Même si le livre prend pour base une histoire fantastique faisant intervenir le surnaturel, les descriptions réalistes de certains évènements mythiques viennent totalement briser leurs aspects sacrés et imposant. Ainsi de l’arche de Noé, où la cohabitation des animaux, et notamment de leur merde le long du voyage, n’est pas la chose la plus aisée lorsqu’il y a 4 servants pour des milliers de bêtes ! Les nombreuses scènes charnelles entre les personnages, que ce soit Lilith et Caïn, Eve et Adam, ou les femmes de la famille de Noé et Caïn font partie du même processus de désacralisation des personnages, souvent impuissant ou incapable par manque de connaissance à donner du plaisir à leur partenaire. Et pour les mêmes raisons, l’ouvrage est plutôt féministe, les femmes n’hésitant pas à recadrer leurs maris médiocres ou à prendre d’autres partenaires.


Cependant, c’est surtout Dieu qui est attaqué : pendant la totalité du récit, il est montré comme faillible, incapable dans certains cas malgré son statut céleste, imprévoyant, injuste, orgueilleux, jaloux et avare. Ce dernier point fait l’objet de 2 pages pour décrire l’enrichissement capitaliste de la guerre, la divinité amenant son peuple à massacrer les païens pour récupérer leurs richesses et que Dieu puisse en faire fructifier une partie comme un bon capitaliste.


Les évènements bibliques sont racontés d’un point de vue humain, comme lorsque Ismaël se sent trahi par son père pour avoir voulu le sacrifier au nom de Jéhova, ou lorsque ce dernier massacre tous les habitants de Sodome et Gomorre même les enfants innocents. Dieu se trouve puni par Caïn à la fin par la mort de tous les humains, Dieu étant privé de gens pour l’adorer, mais surtout condamné pour les massacres qu’il a commis, avec à la fin la démonstration de sa totale impuissance.

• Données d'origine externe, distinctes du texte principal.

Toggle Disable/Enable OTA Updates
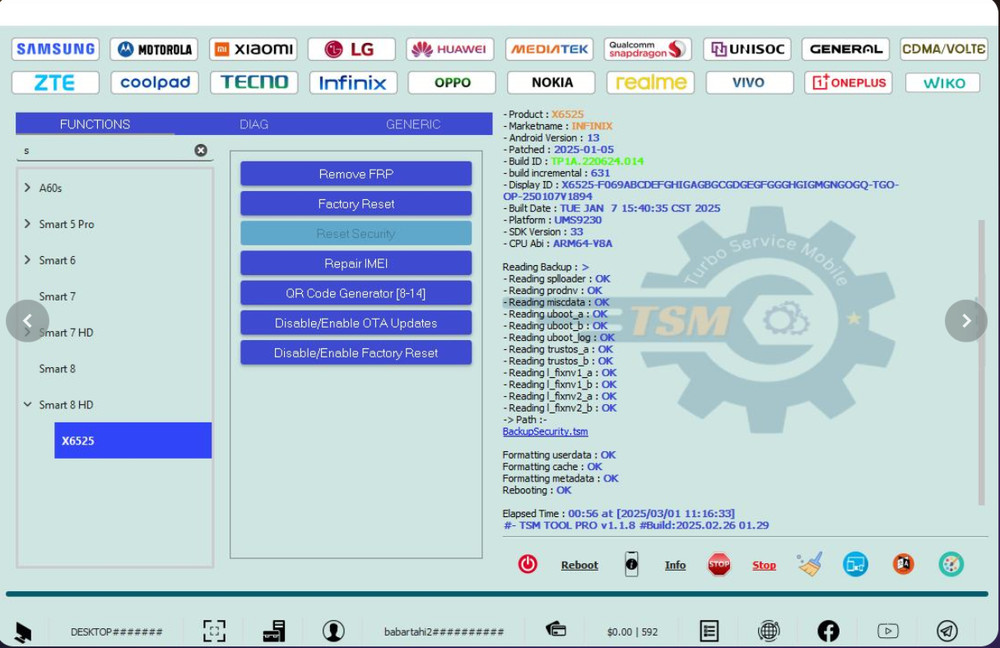The width and height of the screenshot is (1000, 648). click(x=355, y=322)
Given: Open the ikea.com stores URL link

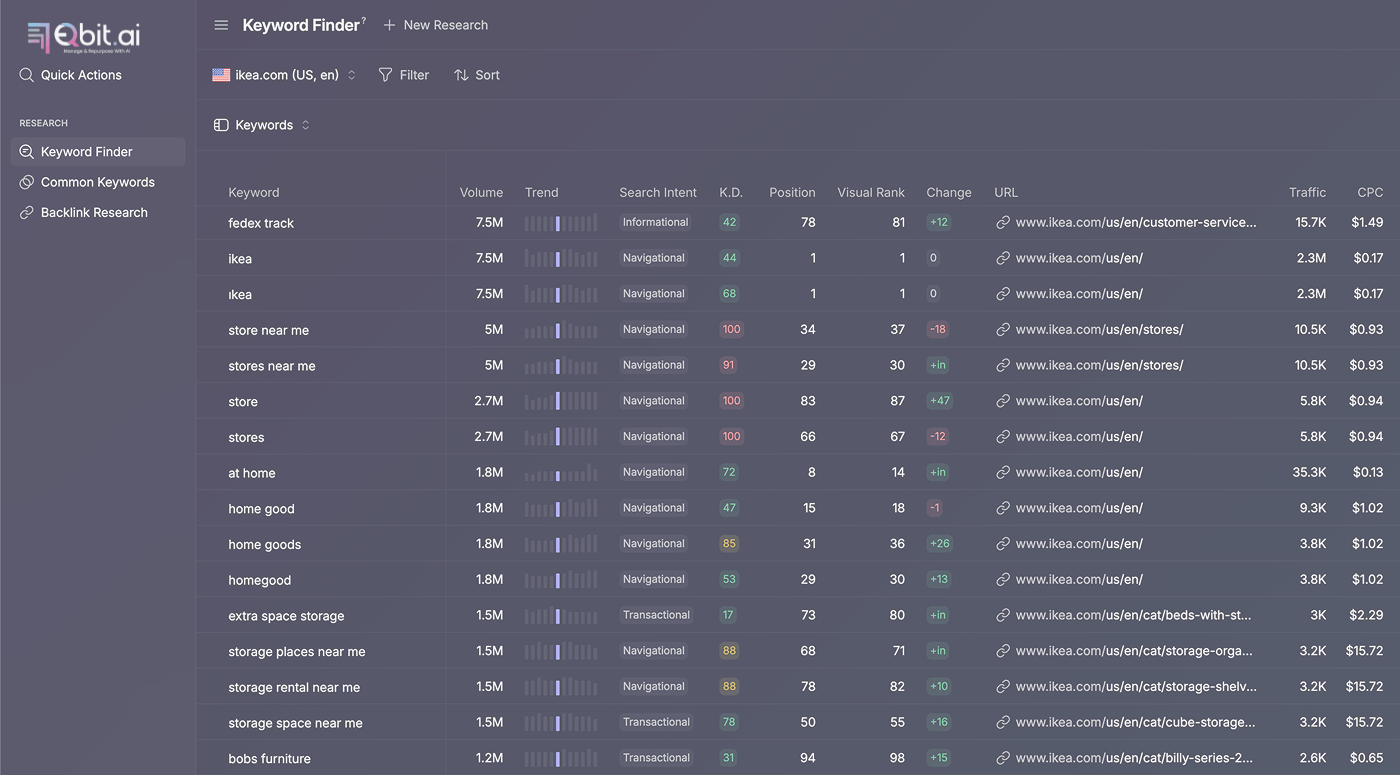Looking at the screenshot, I should pos(1099,330).
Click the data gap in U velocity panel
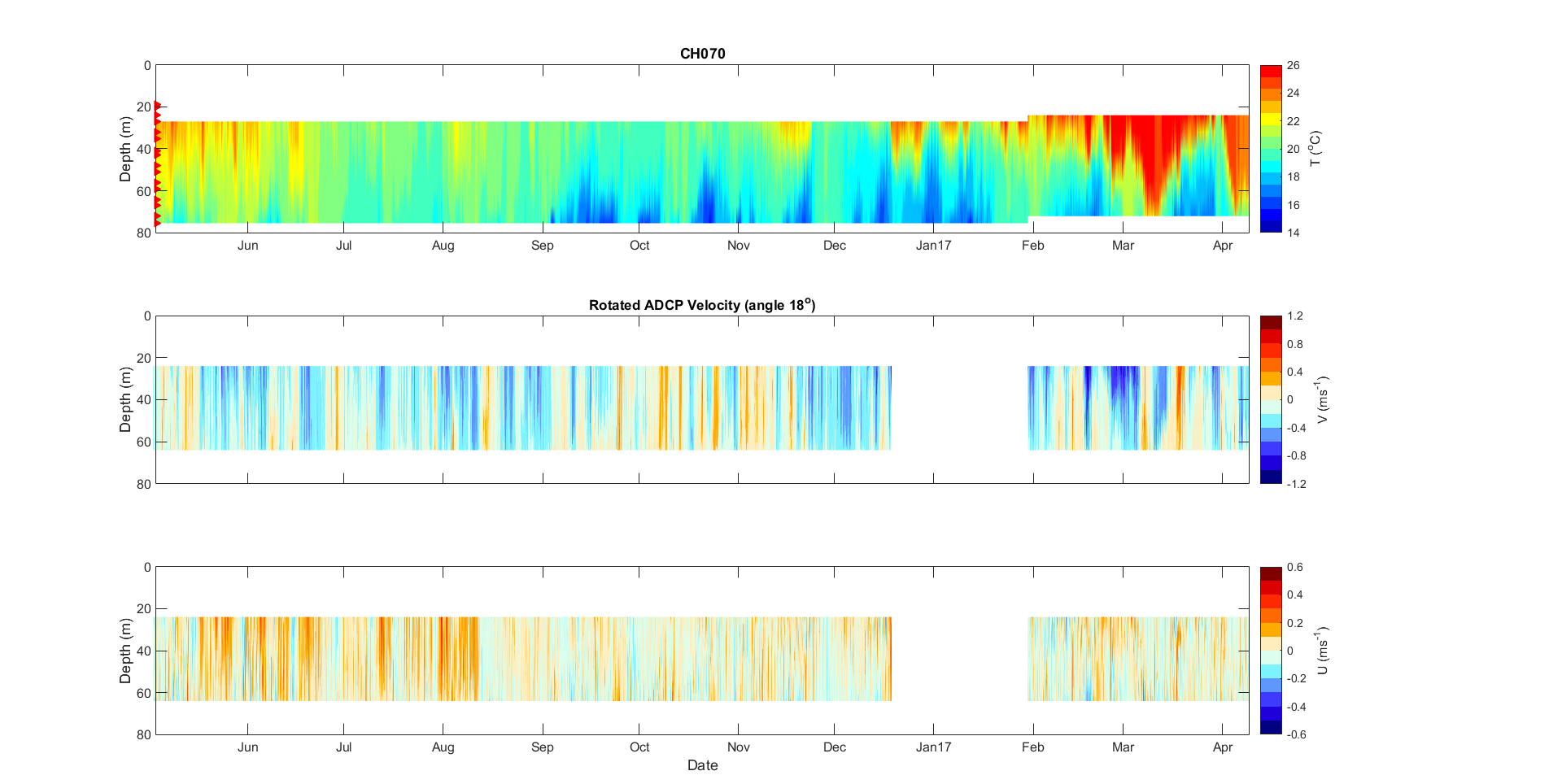Viewport: 1562px width, 784px height. [x=959, y=659]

Pour finir, les rapports de filiation et de parenté sont complètement pourris soit par l’adultère (où les enfants ne sont pas ceux du mari), par les agressions arbitraires pour plaire à Dieu, les incestes, voire tout simplement les difficiles relations entre Dieu et ses créatures. Un livre à lire pour réfléchir, tout en profitant de son agréable écriture.